Ağustos ayı enflasyonu beklentiler paralelinde geldi. Mevsimsel nedenlerle gıda fiyatlarında beklenenin üzerinde düşüşler yaşandı. Buna karşılık, haziran ve temmuz ayında görülen sınırlı alandaki fiyat artışları diğer mallara sirayet etmeye başladı. Teknik deyimiyle, ağustos ayı ortalama enflasyonunda ikincil fiyat artışlarının etkileri var.
Eylül ayı enflasyonu hem ikincil fiyat artışlarının etkisinde kalacak hem de döviz kurlarından enflasyona geçişin yeni bir döngüsünü içerecek gibi görünüyor. Temmuz ayında döviz kurları göreli olarak istikrarlıydı. İstikrar büyük ölçüde ağustos ayının ilk yarısında da söz konusu oldu. Ama, ağustos ayının ikinci yarısında dolar kurunun 2 TL'yi geçmesiyle, ağustos ayı enflasyonunda görülmeyen döviz kurlarının enflasyon etkisi eylül ayına kaymış oldu.
ÇEKİRDEK ENFLASYON ARTIŞ EĞİLİMİNDE
Gıda fiyatları ağustos ayı enflasyonunu kurtardı denebilir. Gıda fiyatlarında bir düzeltme bekleniyordu. Döviz kurlarındaki artışın da katkısıyla haziran ve temmuz aylarında gıda fiyatları mevsimsel nedenlere rağmen artış göstermişti. Ama ağustos ayında bu eğilim kırıldı. Gıda ve alkolsüz içecekler grubunda ortalama fiyatlar yüzde 0.8 düştü. Bu gruptaki mal fiyatlarını dışarıda bırakan ortalama tüketici fiyatları ağustos ayında yüzde 0.1 arttı.
Mevsimsel ürün fiyatlarını dışarıda bırakan ortalama tüketici fiyatları endeksi ağustos ayında yüzde 0.6 arttı. İşlenmemiş gıda, enerji, alkol ve tütün mamulleri ile dolaylı vergileri dışarıda bırakan ortalama tüketici enflasyonu (G endeksindeki artış) ağustos ayında yüzde 0.9 olarak gerçekleşti.

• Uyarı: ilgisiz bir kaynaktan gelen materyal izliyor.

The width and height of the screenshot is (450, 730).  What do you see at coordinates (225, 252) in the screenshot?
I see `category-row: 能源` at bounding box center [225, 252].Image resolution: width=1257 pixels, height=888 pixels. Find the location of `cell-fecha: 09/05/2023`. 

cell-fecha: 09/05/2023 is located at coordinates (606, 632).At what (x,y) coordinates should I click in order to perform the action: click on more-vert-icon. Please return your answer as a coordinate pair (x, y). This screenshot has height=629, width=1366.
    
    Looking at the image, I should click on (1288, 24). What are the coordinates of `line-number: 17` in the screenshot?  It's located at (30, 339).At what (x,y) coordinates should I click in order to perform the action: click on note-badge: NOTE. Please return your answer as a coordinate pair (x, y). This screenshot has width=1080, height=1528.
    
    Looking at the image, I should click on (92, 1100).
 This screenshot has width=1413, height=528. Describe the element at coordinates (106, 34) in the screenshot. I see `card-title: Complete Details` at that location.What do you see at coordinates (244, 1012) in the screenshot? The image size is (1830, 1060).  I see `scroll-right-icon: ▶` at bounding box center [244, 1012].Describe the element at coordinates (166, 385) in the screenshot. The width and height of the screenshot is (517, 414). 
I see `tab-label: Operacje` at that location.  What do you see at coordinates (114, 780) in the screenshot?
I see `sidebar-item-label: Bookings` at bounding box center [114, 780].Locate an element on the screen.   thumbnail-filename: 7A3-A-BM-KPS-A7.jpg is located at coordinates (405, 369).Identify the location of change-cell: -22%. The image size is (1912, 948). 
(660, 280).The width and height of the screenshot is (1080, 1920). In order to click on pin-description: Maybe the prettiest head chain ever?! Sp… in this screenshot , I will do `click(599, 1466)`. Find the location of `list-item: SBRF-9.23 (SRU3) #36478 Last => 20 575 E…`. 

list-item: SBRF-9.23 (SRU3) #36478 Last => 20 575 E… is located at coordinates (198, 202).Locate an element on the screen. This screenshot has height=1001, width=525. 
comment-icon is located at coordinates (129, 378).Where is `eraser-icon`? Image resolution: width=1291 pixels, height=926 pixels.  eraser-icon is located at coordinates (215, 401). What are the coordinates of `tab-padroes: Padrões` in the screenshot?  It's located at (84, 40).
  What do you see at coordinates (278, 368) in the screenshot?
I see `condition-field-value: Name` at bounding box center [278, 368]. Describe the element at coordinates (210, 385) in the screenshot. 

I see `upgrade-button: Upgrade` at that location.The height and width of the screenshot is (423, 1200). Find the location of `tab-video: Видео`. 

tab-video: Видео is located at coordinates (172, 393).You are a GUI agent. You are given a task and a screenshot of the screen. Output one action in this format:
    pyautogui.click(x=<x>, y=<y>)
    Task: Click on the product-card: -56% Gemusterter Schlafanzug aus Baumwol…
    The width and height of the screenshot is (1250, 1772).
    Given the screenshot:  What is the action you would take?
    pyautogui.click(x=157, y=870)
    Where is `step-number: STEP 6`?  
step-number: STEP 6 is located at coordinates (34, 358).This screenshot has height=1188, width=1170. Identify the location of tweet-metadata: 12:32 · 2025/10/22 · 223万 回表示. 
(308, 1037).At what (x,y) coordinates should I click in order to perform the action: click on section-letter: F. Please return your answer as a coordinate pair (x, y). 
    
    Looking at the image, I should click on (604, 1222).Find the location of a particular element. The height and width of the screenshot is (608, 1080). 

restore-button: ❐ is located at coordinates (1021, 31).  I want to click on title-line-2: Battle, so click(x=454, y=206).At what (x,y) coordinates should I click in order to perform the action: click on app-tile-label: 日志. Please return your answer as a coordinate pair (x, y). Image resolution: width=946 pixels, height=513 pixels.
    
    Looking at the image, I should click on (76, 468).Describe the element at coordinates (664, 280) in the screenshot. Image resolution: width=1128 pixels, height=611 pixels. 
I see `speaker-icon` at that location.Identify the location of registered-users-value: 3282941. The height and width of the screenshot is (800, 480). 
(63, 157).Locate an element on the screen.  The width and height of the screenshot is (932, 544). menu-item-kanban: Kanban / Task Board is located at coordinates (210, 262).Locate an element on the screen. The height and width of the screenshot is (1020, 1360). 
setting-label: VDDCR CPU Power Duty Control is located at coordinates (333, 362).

Döviz kuru artışlarının ikincil etkileri bu endekste görülüyor.
Benzer bir gelişmeyi çekirdek enflasyon diye adlandırılan H ve I endekslerindeki değişmelerde de görüyoruz. Mevsimsel etkilerin de yardımıyla ağustos aylarında düşen H ve I endeksleri bu yılın ağustos ayında ya yükseldi ya da değişmedi. Geçen yılın ağustos ayında yüzde 0.14 azalan H endeksi bu yıl yüzde 0.14 arttı. Geçen yıl yüzde 0.28 azalan I endeksi ise bu yıl değişmedi. Yıllık bazda çekirdek enflasyon mayıs ayından bu yana artış eğiliminde. Çekirdek enflasyon döviz kurlarından enflasyona geçişin yayıldığı izlenimini veriyor. Ağustos ayı itibarıyla H endeksindeki artış yüzde 6.8 olurken, I endeksi aynı bazda yüzde 6.4 arttı.
BEKLENTİLERİ YÖNLENDİRMEK ZORLAŞTI
Aylık enflasyon geçen yılın eylül ayında yüzde 1'in biraz üzerinde, ekim ayında ise yüzde 2'ye yakındı. Kasım ve aralık aylarında ise aylık enflasyon yüzde 0.5 civarında gerçekleşmişti. Ağustos ayının ikinci yarısında yaşanan döviz kurlarındaki artışın birincil etkileri ile enflasyonun yayılma eğilimi göz önüne alınırsa, ekim ayı sonunda yıllık enflasyon bugünkü yüzde 8.2 düzeyinin biraz altında kalabilir. Ama kasım ve aralık ayları yıllık enflasyonun yeniden yükselişe geçebileceği aylar olarak görülüyor.
Para politikası son iki yıldır enflasyondan çok mali piyasalardaki günlük dengeleri gözeten bir yapıda. Benzer bir yaklaşım enflasyonun çok yüksek olduğu 1990'lı yıllarda da benimsenmişti. Çeşitli nedenlerle mali piyasalarda dengeler bozulunca, dengeleri yeniden yerine oturtmaya yönelik para politikası aciz kaldı. Bu süreçte enflasyonu hedef doğrultusunda tutmak ise olanaksız hale geldi. Kısacası, para politikası devre dışı kaldı denebilir. Para politikasındaki son iki yıldır elde edilen deneyimler önümüzdeki dönemde para politikasına yönelik iletişim yoluyla enflasyon beklentilerinin yönlendirilmesinin oldukça zor olduğuna işaret ediyor.